No disco há diferentes energias. Foi propositado? 

O fado muda em função das pessoas envolvidas. Não canto da mesma maneira se estiver acompanhada pelo Pedro de Castro ou o Luís Guerreiro. São coisas diferentes, apesar de termos todos uma empatia gigante uns com os outros. Por isso não precisei de trazer elementos externos ao fado, só tive de alargar o leque de músicos com quem trabalho. Isso traz logo outras sonoridades, outras abordagens. 

Colabora pela primeira vez com Samuel Úria e José Fialho Gouveia, autores de um poema cada. Como surgiram estas parcerias?

Queria muito cantar o fado versículo, mas queria uma letra estrondosa. Há uma muito bonita, mas já muita gente a cantou, e bem, e eu não tinha nada a acrescentar. Foi aí que o Tiago sugeriu o Samuel e eu confiei cegamente. Não demorou muito até que me chegasse esta letra que me deixou completamente caída redonda no chão. Só de ler o poema lavei-me em lágrimas e depois, quando o comecei a cantar, foi uma lavagem da alma. É a letra mais bonita que conheço para o fado versículo. É uma vertigem ler aquilo. Já o José Fialho, temos um amor literário há anos. Ele escreve poemas, manda-me e eu passo a vida a ler coisas dele. Adoro o que escreve e, definitivamente, tinha de o cantar. 

O disco fecha com uma canção de embalar, para a sua filha. Tinha de ser?

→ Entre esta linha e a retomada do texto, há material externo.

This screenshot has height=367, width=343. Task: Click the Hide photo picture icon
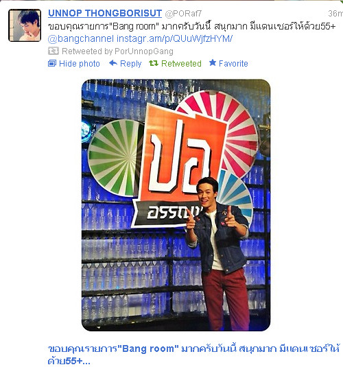point(52,63)
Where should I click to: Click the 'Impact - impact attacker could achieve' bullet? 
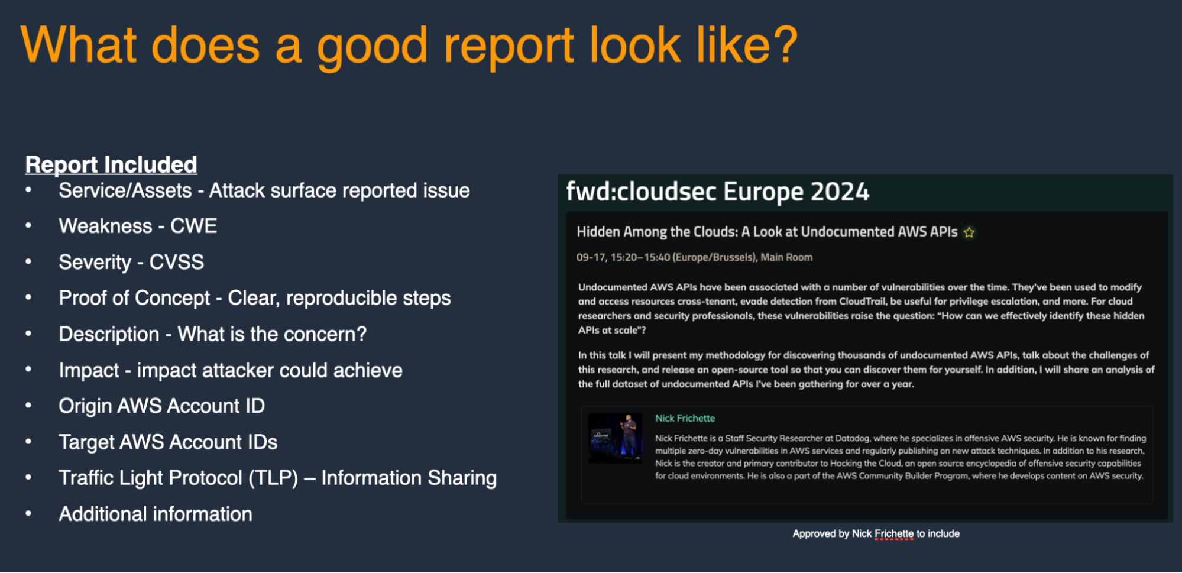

Não tinha de ser, mas desde que a Mafalda nasceu que queria escrever qualquer coisa para ela, mas demorei muito tempo a conseguir. Um dia fui a um concerto do Rui Veloso e ele resgatou o tema 'Bem-vinda Sejas Maria', que escreveu para a filha. Naquele momento percebi o que podia fazer. A caminho de casa peguei no telemóvel e comecei a escrever e no dia seguinte de manhã terminei a música em 20 minutos. É um tema extra, uma canção de embalar. Daqui a 20 anos quero ver qual será a reacção dela ao perceber que a mãe lhe fez uma coisa, ofereceu-lhe e mostrou ao mundo.